DESCRIPTION OF THE TASK
Please swap "GUI agent" for "screen assistant" throughout the lines below, leaving everything else unchanged.

RECORDS PROVIDED
# # # #

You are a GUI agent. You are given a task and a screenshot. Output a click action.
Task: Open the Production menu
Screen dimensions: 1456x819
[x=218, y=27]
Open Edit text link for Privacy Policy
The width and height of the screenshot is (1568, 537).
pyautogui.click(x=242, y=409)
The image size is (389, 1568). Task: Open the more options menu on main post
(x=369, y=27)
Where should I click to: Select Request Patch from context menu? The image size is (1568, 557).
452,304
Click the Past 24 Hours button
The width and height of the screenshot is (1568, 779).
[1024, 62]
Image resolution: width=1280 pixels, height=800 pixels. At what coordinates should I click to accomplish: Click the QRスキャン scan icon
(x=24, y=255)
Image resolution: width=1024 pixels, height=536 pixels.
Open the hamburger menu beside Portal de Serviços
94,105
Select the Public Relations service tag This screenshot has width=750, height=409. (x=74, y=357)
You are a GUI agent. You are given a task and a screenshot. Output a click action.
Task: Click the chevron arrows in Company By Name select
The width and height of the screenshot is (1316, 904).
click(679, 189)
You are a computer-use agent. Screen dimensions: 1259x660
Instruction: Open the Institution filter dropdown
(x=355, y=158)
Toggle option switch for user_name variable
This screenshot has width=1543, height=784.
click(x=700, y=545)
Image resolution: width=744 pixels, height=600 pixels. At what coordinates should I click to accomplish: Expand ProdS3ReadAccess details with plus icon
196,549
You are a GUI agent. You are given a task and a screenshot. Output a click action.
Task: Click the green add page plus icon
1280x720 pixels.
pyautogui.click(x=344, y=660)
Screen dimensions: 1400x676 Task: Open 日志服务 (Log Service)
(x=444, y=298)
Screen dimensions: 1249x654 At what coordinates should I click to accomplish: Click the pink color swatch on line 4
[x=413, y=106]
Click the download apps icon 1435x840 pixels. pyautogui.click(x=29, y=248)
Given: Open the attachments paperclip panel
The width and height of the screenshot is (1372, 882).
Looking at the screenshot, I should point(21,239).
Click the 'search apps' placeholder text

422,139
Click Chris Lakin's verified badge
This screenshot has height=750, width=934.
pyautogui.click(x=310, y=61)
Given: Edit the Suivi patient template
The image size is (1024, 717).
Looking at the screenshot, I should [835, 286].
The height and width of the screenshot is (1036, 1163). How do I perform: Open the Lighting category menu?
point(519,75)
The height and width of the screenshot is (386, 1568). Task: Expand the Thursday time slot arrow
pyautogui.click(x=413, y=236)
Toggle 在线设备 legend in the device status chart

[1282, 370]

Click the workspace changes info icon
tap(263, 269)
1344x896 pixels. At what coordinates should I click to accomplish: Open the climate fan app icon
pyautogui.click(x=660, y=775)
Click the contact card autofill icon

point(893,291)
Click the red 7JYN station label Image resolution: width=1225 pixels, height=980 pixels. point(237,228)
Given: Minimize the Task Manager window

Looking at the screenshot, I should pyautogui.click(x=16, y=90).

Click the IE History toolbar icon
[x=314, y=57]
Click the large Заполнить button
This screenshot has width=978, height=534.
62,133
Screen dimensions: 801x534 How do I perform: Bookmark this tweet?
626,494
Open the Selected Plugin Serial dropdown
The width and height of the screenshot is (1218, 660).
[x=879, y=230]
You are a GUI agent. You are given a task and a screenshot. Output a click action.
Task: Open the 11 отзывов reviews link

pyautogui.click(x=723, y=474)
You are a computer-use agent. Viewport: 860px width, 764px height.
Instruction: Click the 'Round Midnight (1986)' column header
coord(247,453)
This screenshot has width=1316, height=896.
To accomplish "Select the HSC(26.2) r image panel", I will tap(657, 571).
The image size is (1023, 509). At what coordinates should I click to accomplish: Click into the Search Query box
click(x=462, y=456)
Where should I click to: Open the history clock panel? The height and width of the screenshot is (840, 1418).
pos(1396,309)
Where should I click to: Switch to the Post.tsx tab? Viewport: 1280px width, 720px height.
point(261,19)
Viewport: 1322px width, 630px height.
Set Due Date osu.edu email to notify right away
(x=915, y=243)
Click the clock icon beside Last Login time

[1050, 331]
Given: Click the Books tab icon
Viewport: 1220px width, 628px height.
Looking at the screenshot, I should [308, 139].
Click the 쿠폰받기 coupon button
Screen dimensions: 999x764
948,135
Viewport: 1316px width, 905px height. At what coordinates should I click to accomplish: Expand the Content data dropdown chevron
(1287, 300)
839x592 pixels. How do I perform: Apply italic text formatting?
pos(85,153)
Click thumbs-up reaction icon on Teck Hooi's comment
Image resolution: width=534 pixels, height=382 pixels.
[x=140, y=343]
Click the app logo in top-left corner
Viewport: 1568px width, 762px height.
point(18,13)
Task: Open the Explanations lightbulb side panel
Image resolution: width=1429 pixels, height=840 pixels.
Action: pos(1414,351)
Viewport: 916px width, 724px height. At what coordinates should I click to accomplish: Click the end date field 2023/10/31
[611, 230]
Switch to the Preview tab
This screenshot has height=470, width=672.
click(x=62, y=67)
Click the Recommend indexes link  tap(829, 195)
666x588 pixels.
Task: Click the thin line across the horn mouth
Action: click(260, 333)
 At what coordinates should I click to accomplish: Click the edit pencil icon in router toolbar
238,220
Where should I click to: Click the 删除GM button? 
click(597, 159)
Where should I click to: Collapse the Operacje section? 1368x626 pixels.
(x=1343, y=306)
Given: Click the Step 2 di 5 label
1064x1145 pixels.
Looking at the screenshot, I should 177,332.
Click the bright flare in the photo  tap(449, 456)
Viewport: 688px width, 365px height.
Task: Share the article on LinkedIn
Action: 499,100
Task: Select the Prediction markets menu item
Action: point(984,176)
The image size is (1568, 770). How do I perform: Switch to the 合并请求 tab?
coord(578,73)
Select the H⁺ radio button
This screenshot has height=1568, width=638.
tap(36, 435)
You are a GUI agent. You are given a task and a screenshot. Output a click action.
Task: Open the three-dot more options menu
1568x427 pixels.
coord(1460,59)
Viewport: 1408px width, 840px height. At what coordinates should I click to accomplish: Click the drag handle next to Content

# # # #

COMPLETE RESPONSE
You are a screen assistant. You are given a task and a screenshot. Output a click action.
Task: Open the Production menu
Screen dimensions: 1456x819
[x=218, y=27]
Open Edit text link for Privacy Policy
The width and height of the screenshot is (1568, 537).
pyautogui.click(x=242, y=409)
The image size is (389, 1568). Task: Open the more options menu on main post
(x=369, y=27)
Where should I click to: Select Request Patch from context menu? The image size is (1568, 557).
452,304
Click the Past 24 Hours button
The width and height of the screenshot is (1568, 779).
[1024, 62]
Image resolution: width=1280 pixels, height=800 pixels. At what coordinates should I click to accomplish: Click the QRスキャン scan icon
(x=24, y=255)
Image resolution: width=1024 pixels, height=536 pixels.
Open the hamburger menu beside Portal de Serviços
94,105
Select the Public Relations service tag This screenshot has width=750, height=409. (x=74, y=357)
You are a screen assistant. You are given a task and a screenshot. Output a click action.
Task: Click the chevron arrows in Company By Name select
The width and height of the screenshot is (1316, 904).
click(679, 189)
You are a computer-use agent. Screen dimensions: 1259x660
Instruction: Open the Institution filter dropdown
(x=355, y=158)
Toggle option switch for user_name variable
This screenshot has width=1543, height=784.
click(x=700, y=545)
Image resolution: width=744 pixels, height=600 pixels. At what coordinates should I click to accomplish: Expand ProdS3ReadAccess details with plus icon
196,549
You are a screen assistant. You are given a task and a screenshot. Output a click action.
Task: Click the green add page plus icon
1280x720 pixels.
pyautogui.click(x=344, y=660)
Screen dimensions: 1400x676 Task: Open 日志服务 (Log Service)
(x=444, y=298)
Screen dimensions: 1249x654 At what coordinates should I click to accomplish: Click the pink color swatch on line 4
[x=413, y=106]
Click the download apps icon 1435x840 pixels. pyautogui.click(x=29, y=248)
Given: Open the attachments paperclip panel
The width and height of the screenshot is (1372, 882).
Looking at the screenshot, I should point(21,239).
Click the 'search apps' placeholder text

422,139
Click Chris Lakin's verified badge
This screenshot has height=750, width=934.
pyautogui.click(x=310, y=61)
Given: Edit the Suivi patient template
The image size is (1024, 717).
Looking at the screenshot, I should [835, 286].
The height and width of the screenshot is (1036, 1163). How do I perform: Open the Lighting category menu?
point(519,75)
The height and width of the screenshot is (386, 1568). Task: Expand the Thursday time slot arrow
pyautogui.click(x=413, y=236)
Toggle 在线设备 legend in the device status chart

[1282, 370]

Click the workspace changes info icon
tap(263, 269)
1344x896 pixels. At what coordinates should I click to accomplish: Open the climate fan app icon
pyautogui.click(x=660, y=775)
Click the contact card autofill icon

point(893,291)
Click the red 7JYN station label Image resolution: width=1225 pixels, height=980 pixels. point(237,228)
Given: Minimize the Task Manager window

Looking at the screenshot, I should pyautogui.click(x=16, y=90).

Click the IE History toolbar icon
[x=314, y=57]
Click the large Заполнить button
This screenshot has width=978, height=534.
62,133
Screen dimensions: 801x534 How do I perform: Bookmark this tweet?
626,494
Open the Selected Plugin Serial dropdown
The width and height of the screenshot is (1218, 660).
[x=879, y=230]
You are a screen assistant. You are given a task and a screenshot. Output a click action.
Task: Open the 11 отзывов reviews link

pyautogui.click(x=723, y=474)
You are a computer-use agent. Viewport: 860px width, 764px height.
Instruction: Click the 'Round Midnight (1986)' column header
coord(247,453)
This screenshot has width=1316, height=896.
To accomplish "Select the HSC(26.2) r image panel", I will tap(657, 571).
The image size is (1023, 509). At what coordinates should I click to accomplish: Click into the Search Query box
click(x=462, y=456)
Where should I click to: Open the history clock panel? The height and width of the screenshot is (840, 1418).
pos(1396,309)
Where should I click to: Switch to the Post.tsx tab? Viewport: 1280px width, 720px height.
point(261,19)
Viewport: 1322px width, 630px height.
Set Due Date osu.edu email to notify right away
(x=915, y=243)
Click the clock icon beside Last Login time

[1050, 331]
Given: Click the Books tab icon
Viewport: 1220px width, 628px height.
Looking at the screenshot, I should [308, 139].
Click the 쿠폰받기 coupon button
Screen dimensions: 999x764
948,135
Viewport: 1316px width, 905px height. At what coordinates should I click to accomplish: Expand the Content data dropdown chevron
(1287, 300)
839x592 pixels. How do I perform: Apply italic text formatting?
pos(85,153)
Click thumbs-up reaction icon on Teck Hooi's comment
Image resolution: width=534 pixels, height=382 pixels.
[x=140, y=343]
Click the app logo in top-left corner
Viewport: 1568px width, 762px height.
point(18,13)
Task: Open the Explanations lightbulb side panel
Image resolution: width=1429 pixels, height=840 pixels.
Action: pos(1414,351)
Viewport: 916px width, 724px height. At what coordinates should I click to accomplish: Click the end date field 2023/10/31
[611, 230]
Switch to the Preview tab
This screenshot has height=470, width=672.
click(x=62, y=67)
Click the Recommend indexes link  tap(829, 195)
666x588 pixels.
Task: Click the thin line across the horn mouth
Action: click(260, 333)
 At what coordinates should I click to accomplish: Click the edit pencil icon in router toolbar
238,220
Where should I click to: Click the 删除GM button? 
click(597, 159)
Where should I click to: Collapse the Operacje section? 1368x626 pixels.
(x=1343, y=306)
Given: Click the Step 2 di 5 label
1064x1145 pixels.
Looking at the screenshot, I should 177,332.
Click the bright flare in the photo  tap(449, 456)
Viewport: 688px width, 365px height.
Task: Share the article on LinkedIn
Action: 499,100
Task: Select the Prediction markets menu item
Action: point(984,176)
The image size is (1568, 770). How do I perform: Switch to the 合并请求 tab?
coord(578,73)
Select the H⁺ radio button
This screenshot has height=1568, width=638.
tap(36, 435)
You are a screen assistant. You are given a task and a screenshot. Output a click action.
Task: Open the three-dot more options menu
1568x427 pixels.
coord(1460,59)
Viewport: 1408px width, 840px height. At what coordinates should I click to accomplish: Click the drag handle next to Content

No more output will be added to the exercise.